Carroll continues (with diagrams!) to show how the magical acts of enchantment and divination can effect shifts between ordinary time and imaginary time.
Enchantments thus ‘land’ at a distance in the future twice as great as the radius of the circle of imaginary time probabilities with which they interact. Retroactive enchantment acts on a circle of probabilities at t -1…which then feed back to the present at t0. As we can only observe the instant of the present in t, any debates about what ‘really’ occurred at t -2 become academic. Note the probability circle increases in size with time by a factor of πt. Thus, if tomorrow contains a million possibilities, the day after contains 3 million. Enchant long!4
Fig. 1: Enchantment probabilistic effects in imaginary time
“Unseen Chaos (po-te-kitea)
Unpossessed, Unpassing
Chaos of utter darkness
Untouched and Untouchable” –Maori Chant
1 Carroll, Peter J. PsyberMagick. New Falcon Publications. Tempe, Arizona: 1995. p. 9
2 Bey, Hakim. “Anarchist Meditations on N. Herbert’s Quantum Reality”. Hermetic.org. http://hermetic.com/bey/quantum.html. 9 March 2010. ¶s 3, 24.
3 ibid. ¶ 30
4 Carroll, Peter J. PsyberMagick. New Falcon Publications. Tempe, Arizona: 1995. p. 29


4 Comments
Hi. I really like the song Black Magic As Revolutionary Action and wanted to ask you a few things about it but couldn’t find a way to contact you…
This is one of the most free-wheeling speculations about the future I’ve seen in a while. I’m unfortunately illiterate in math, so I didn’t follow all of it. Wilson elsewhere refers to this future “state” as, “A return /of/ the Stone Age, not a return /to/ the Stone Age.”
Have you found retroactive enchantment to demonstrate the results Carroll suggests it could?
BTW: Nice blog – glad to see someone still writing about these things :)

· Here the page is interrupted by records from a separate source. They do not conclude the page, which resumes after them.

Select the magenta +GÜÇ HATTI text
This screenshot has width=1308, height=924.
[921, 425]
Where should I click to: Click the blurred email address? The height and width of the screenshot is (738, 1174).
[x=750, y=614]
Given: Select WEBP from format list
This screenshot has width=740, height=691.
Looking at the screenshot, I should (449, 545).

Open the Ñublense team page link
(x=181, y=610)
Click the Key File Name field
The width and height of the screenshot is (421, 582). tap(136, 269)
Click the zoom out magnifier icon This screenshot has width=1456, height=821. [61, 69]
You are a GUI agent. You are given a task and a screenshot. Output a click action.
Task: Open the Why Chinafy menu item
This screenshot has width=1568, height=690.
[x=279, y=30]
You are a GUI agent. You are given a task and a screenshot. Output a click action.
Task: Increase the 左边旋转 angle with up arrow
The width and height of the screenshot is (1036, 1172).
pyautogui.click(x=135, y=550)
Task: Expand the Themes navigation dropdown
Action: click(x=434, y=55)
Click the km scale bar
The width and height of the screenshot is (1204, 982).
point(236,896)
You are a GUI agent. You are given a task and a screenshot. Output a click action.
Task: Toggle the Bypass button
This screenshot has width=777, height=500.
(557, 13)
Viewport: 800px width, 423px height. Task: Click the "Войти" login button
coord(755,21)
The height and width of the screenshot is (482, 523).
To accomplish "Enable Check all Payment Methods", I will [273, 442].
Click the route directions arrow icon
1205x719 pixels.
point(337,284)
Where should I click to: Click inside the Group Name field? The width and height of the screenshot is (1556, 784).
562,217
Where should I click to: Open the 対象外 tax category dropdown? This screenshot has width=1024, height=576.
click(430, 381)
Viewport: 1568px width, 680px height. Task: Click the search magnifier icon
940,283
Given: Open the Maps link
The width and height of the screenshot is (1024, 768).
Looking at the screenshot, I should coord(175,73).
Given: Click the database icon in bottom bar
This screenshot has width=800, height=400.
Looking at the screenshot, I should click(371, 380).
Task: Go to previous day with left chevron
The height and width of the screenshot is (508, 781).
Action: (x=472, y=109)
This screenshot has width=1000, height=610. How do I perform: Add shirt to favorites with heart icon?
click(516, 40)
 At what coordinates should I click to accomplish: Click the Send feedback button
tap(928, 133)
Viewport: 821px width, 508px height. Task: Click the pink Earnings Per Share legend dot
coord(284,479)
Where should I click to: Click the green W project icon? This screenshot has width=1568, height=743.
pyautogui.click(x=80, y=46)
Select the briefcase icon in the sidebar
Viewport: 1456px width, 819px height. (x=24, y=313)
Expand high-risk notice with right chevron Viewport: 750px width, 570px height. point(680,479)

I can’t say I spend too much time trying to change the past, but if anything I would argue that it’s easier than Carroll makes it seem. And, I would argue, that there is some sort of inverse relation for magickal enchantments on the past, that is to say, the farther back something happened the easier it is to change. Historiography is a good example, always written and then re-written by the winners, as the saying goes.
And thanks for the compliment, I read a bit of your blog too, but I haven’t had time look at it in enough detail to raise any questions. In particular, however, I remember liking your post on how individuals with psychological “disorders” should be regarded in an anarchist society or group.